As luck would have it, Gorter and Grendal chose just about the right degree of monolayer compaction to yield consistent ratios of cell to monolayer surface areas of about 1:2. Should the lipid have been packed more tightly? If so, then there's not enough lipid to provide a bilayer membrane and something else must be occupying the membrane surface (in the absence of lipid). Is there any independent and better means of determining the appropriate packing density of extracted lipid in a model monolayer?
A little over two decades ago a Dutch group of scientists (Zwall, et al., 1975) investigated the sensitivities of membrane lipids, in situ and in monolayers, to various phospholipases.

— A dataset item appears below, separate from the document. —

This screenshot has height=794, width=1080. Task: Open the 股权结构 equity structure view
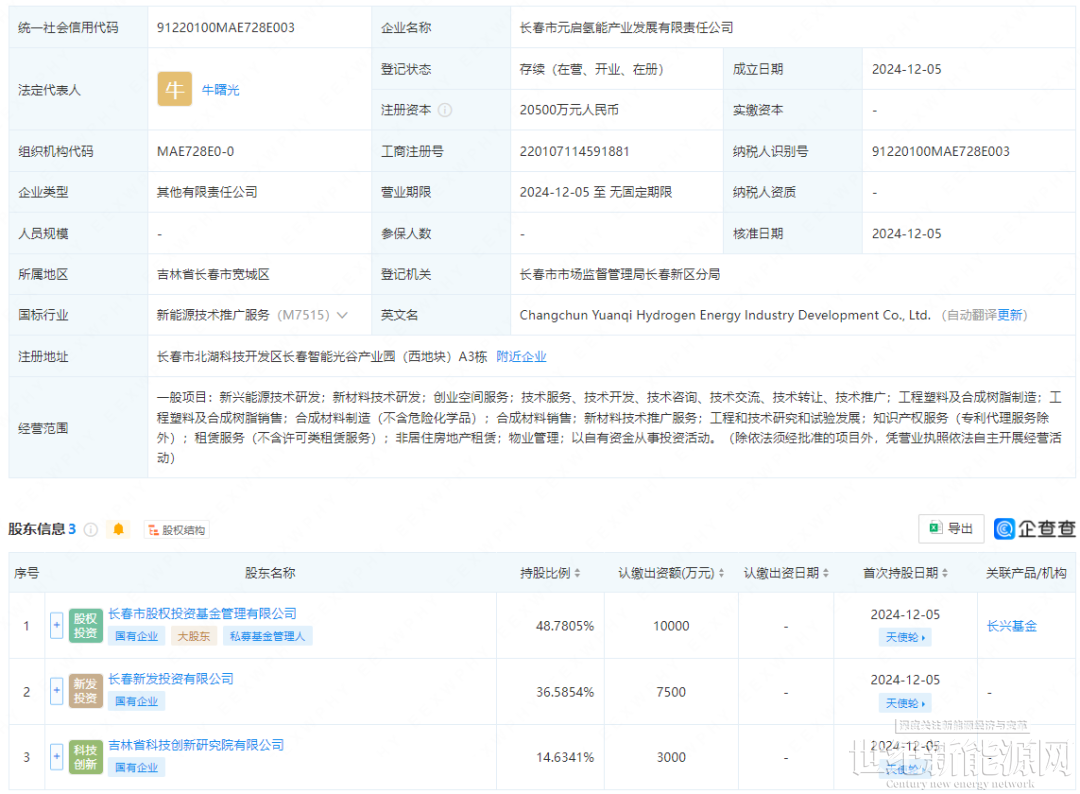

Several lipases did not digest phospholipid in intact erythrocytes but readily hydrolyzed the same lipids when spread in monolayers at lower surface pressures. Compressing the monolayer lipid beyond about 31 dynes/cm dramatically inhibited digestion to the degree seen in intact cells, however, possibly because at this surface pressure the monolayer lipids are compacted about as much as they are in the native membrane. Interestingly, at this level of compaction, the ratio of monolayer surface area to erythrocyte surface area is about 1.5:1!
If this ratio is more reasonable estimate than the traditional 2:1, then possibly plasma membranes are "mostly" but not entirely lipid bilayers. If so, what occupies the remainder of the cell surface?